OSError: Memory mapping file failed: Cannot allocate memory
Closed this issue · 4 comments
Hi thanks for the awesome tool!
It is so convenient. I have used it to dedup several oscar datasets.
However, when I tried to dedup hindi dataset, i don't know if it is because it is larger than other smaller languages I tried out ? It gives out the error
File "~/conda/envs/mv2t/lib/python3.10/site-packages/datasets/table.py", line 49, in _memory_mapped_record_batch_reader_from_file
memory_mapped_stream = pa.memory_map(filename)
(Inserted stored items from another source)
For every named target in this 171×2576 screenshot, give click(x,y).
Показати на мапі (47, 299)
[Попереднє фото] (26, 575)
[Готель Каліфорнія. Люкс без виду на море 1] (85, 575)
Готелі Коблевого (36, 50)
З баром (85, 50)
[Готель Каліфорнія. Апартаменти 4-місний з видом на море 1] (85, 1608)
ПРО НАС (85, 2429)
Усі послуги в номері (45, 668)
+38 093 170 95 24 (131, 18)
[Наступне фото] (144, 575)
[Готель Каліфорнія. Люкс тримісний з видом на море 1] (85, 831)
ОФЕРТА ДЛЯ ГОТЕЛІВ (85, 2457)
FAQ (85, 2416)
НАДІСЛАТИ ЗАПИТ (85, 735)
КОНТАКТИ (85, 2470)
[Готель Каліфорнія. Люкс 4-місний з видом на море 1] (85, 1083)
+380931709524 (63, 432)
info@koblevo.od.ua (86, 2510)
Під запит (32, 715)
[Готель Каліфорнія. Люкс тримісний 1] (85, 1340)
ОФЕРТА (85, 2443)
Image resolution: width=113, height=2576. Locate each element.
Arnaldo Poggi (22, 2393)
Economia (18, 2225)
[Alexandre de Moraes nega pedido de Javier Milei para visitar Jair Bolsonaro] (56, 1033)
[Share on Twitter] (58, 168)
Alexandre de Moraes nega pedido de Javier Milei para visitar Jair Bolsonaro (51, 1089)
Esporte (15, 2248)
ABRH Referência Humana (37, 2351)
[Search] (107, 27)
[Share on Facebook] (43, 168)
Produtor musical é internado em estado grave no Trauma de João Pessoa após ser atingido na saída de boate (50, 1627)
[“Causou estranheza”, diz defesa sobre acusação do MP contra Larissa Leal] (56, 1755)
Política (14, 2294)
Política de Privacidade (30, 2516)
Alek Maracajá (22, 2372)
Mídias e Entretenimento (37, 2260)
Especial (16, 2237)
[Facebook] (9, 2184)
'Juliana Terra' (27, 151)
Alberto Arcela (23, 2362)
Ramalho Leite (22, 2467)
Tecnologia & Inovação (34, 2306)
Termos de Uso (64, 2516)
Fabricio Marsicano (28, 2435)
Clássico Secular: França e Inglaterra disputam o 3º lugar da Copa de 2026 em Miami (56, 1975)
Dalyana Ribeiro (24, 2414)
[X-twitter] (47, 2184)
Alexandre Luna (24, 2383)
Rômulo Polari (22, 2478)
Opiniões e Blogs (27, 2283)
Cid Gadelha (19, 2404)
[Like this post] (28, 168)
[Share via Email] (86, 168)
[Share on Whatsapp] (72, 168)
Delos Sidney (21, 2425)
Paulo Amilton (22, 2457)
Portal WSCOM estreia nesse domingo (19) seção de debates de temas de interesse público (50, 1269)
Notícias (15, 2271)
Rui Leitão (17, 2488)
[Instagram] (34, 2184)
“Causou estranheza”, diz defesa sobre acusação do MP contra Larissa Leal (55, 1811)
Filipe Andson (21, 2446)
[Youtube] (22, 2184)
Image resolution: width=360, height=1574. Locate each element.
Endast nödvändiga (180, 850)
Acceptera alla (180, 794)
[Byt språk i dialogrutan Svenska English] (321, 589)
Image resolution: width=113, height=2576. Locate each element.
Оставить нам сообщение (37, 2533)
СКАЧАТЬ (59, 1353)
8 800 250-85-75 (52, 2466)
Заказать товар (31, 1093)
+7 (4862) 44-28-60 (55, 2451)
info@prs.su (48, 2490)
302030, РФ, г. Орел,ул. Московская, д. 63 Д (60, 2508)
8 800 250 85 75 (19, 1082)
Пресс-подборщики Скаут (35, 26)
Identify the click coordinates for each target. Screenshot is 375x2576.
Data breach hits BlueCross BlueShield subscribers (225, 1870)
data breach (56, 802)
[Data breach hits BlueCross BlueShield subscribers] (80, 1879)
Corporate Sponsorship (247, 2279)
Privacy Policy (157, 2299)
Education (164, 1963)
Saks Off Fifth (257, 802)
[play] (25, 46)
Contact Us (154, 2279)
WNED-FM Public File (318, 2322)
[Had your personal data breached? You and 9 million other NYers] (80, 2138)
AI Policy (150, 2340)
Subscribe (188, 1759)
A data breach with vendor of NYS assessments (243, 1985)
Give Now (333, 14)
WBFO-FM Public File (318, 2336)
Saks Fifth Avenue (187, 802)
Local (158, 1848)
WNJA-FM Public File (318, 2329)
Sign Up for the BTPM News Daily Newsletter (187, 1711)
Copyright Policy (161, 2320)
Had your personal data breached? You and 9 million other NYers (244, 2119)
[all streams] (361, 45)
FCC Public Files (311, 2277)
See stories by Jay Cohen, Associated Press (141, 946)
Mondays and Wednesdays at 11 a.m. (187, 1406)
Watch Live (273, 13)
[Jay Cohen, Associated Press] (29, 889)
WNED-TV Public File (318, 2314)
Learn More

File "pyarrow/io.pxi", line 1066, in pyarrow.lib.memory_map
File "pyarrow/io.pxi", line 1013, in pyarrow.lib.MemoryMappedFile._open
File "pyarrow/error.pxi", line 154, in pyarrow.lib.pyarrow_internal_check_status
File "pyarrow/error.pxi", line 91, in pyarrow.lib.check_status
OSError: Memory mapping file failed: Cannot allocate memory
Any feedback would be appreciated!
Thank you!
Thanks for opening the issue and finding it useful.
It does look like a memory issue since memory mapping is happening in the data loading stage. If you don't mind, could you share some code so I can reproduce it? If that's not possible, could you share your hardware spec (memory size mainly) and data stats (physical size etc.) instead?
Hi
Thanks for answering so promptly.
Apparently this only occurs when I am using my server in the interactive mode, I guess then the memory is very limited, I used the example code:
python -m text_dedup.minhash --path oscar-corpus/OSCAR-2301 \
--name ${LANG} --cache_dir "~/.cache" --split "train" \
--column "text" --batch_size 10000 --output output/${LANG} --use_auth_token true
I deduped OSCAR data in dozens of languages, only for Chinese and Japanese there is UnicodeDecodeError UnicodeDecodeError: 'utf-8' codec can't decode byte 0xe6 in position 0: unexpected end of data
, in case you want to look into it.
Thanks again :)
@siebeniris Thanks! I will take a look into the decode error in the next few days.
Stale issue message